How do new Security components make passports more secure?
To gain more insight, Amicus spoke with Barry Kefauver, former deputy assistant secretary for passport services at the State Department, who now advises the International Civil Aviation Organization (ICAO) on passport standards and technology.
Passports adhere to a few security and aesthetic standards set forth by ICAO on a global scale. This 191-member U.N. organization ensures that all nations’ aviation policies and laws remain uniformly applied worldwide.
All passports must comply with a minimum number of features that address three security concerns. All these booklets must also comply with a 2015 requirement that made all handwritten documents obsolete: they must all be machine readable. Additionally, 135 countries’ passports have chips with important information embedded in them, though this is not required.
According to Kefauver, interoperability is key to allowing Singapore to use a French document. Furthermore, the passport must have enough security features to give authorities confidence in the owner on both sides of a border.
Not just for show, those holograms serve a purpose.
Let’s say you closely examine an Australian passport. Then you’ll see several pairs of holographic kangaroos that, as you tilt the page, seem to float and “dance.” Others include strategically placed psychedelic holograms of symbols like buildings, maps, and other characters.

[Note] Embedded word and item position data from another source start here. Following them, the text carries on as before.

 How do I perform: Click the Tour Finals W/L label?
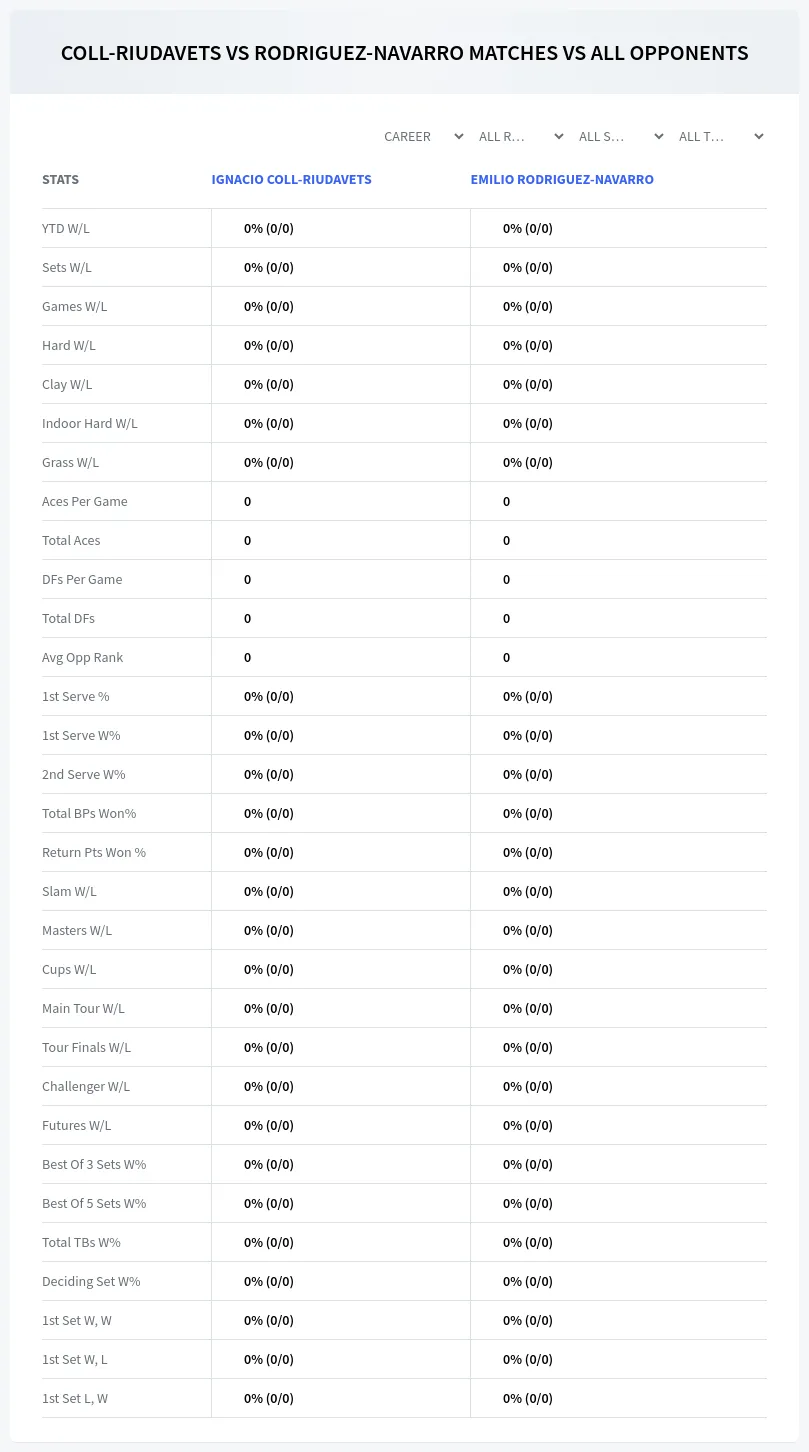click(86, 1047)
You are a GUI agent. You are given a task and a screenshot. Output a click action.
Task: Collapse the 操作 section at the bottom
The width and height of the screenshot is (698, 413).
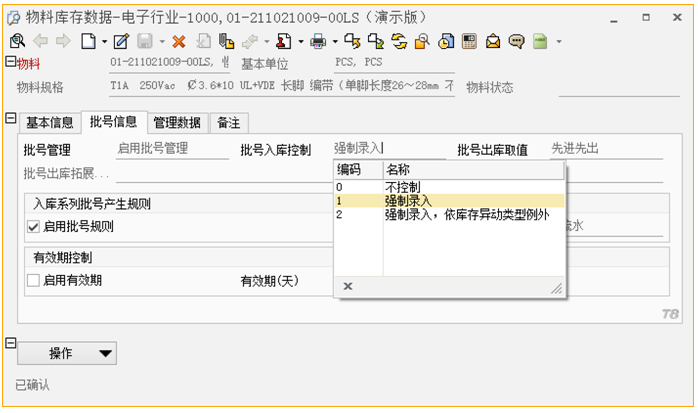point(10,343)
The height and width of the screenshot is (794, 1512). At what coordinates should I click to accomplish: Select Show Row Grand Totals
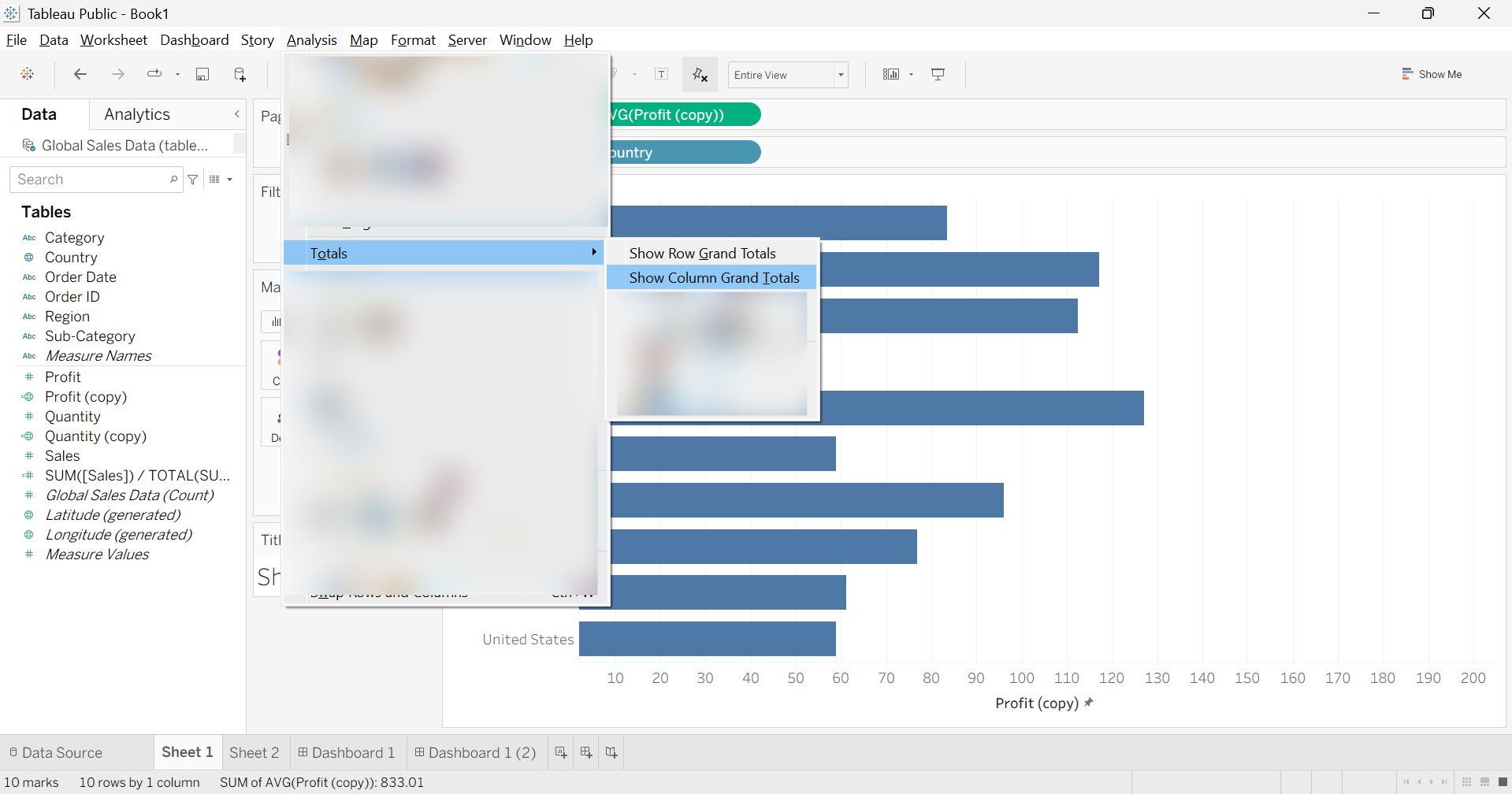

One such safeguard included holograms, which are well-known in the anti-counterfeiting sector. Holograms were created in the 1940s, but they were used in the 1980s when the United Nations added one. The United Arab Emirates was the first country to use the technology. It introduced an all-over transparent hologram on its passport in the 1990s before other nations quickly adopted it.
Besides that, nations can select from a selection of additional features:
Invisible ink and unique page materials
• Passport pages that contain minute threads with secret messages.
What is used is determined by the nation, its priorities, and its financial restrictions. Not at the borders, but rather within them, is where protection begins.
However, nations must at least include various attributes to comply with the ICAO’s three levels of security standards.
Features like the hologram are examples of first-level features where anything out of the ordinary must be immediately apparent. The second requires a method for writing data into, for example, a passport photo that might be invisible to the naked eye.
Kefauver claims that if you carefully examine the U.S. passport’s pages, you might find a mylar strip, a plastic thread, with a message written on it.) The third set of “covert” features gives inspectors more assurance when looking at a suspicious document, but Kefauver declined to elaborate on them.
The Electronic Passport
The design of passports prevents tampering with them. As Kefauver puts it, making connections between the document and the user was the “missing link” at that time. That is where machine readability—a technology created and applied to passports beginning in the 1980s—came into play.
The ICAO mandated in 2015 that all tickets be machine-readable, which explains the two lines of mysterious code at the bottom of every passport’s bio-page. This code contains several algorithms and secret data that enable a computer to evaluate a passport’s validity and identify tampering. This requirement was made to do away with handwritten travel documents.
In Kefauver’s opinion, machine readability was the most crucial turning point in the development of the passport. According to him, the capability of [machine-readable travel document] was the innovation that propelled the passport into a new realm. The passport is also being digitally updated. Therefore, images are printed into the page to deter further counterfeits rather than being adhered to the document.
Making the passport even smarter
U.S. citizens have been alerted to upcoming changes to their passports. They are encouraged to renew early due to a potential backlog of applications.
Kefauver acknowledges that counterfeiting still exists despite all the security features already built into the passport. Adding a chip containing your biographical data and some biometrics is the most significant change for people with older passports that date back before 2009.
A country’s use of these biometrics may involve behavioural traits and measurements of a person’s physical characteristics, such as information about their fingerprints or irises.
Nearly 90% of passports worldwide, as of right now, claims Kefauver, have a chip inside.
Due to the time and money required to implement it, which may be beyond the means of some nations, ICAO still needs to make it a requirement. The security of the data stored on the chips caused concern when they were first introduced.
Data theft through “skimming” (similar to how credit card information can be stolen) or “eavesdropping,” which involves intercepting data as it is being read, was foreseen by critics. He claims they are omitting one crucial detail: using stolen data is equivalent to trying to board a plane with just a copy of someone else’s passport.
Theft of passports has been reported in connection with terrorist attacks and downed aircraft in recent years, proving that they are not entirely secure. Kefauver asserts that today, criminal activity is more about faking an identity than forging a passport.
The author claims that document fraud, historically identity fraud, is changing as criminals realize it is difficult to tamper with passports. As a result, defence begins internally, not at the borders.
He continues that the passport has been referred to as the most secure document in the modern world, but “all of those safeguards have evolved over the years. “That doesn’t mean it’s perfect, absolute, or that there aren’t flaws, and it doesn’t mean there isn’t a tremendous amount of work that needs to be done,” the author says.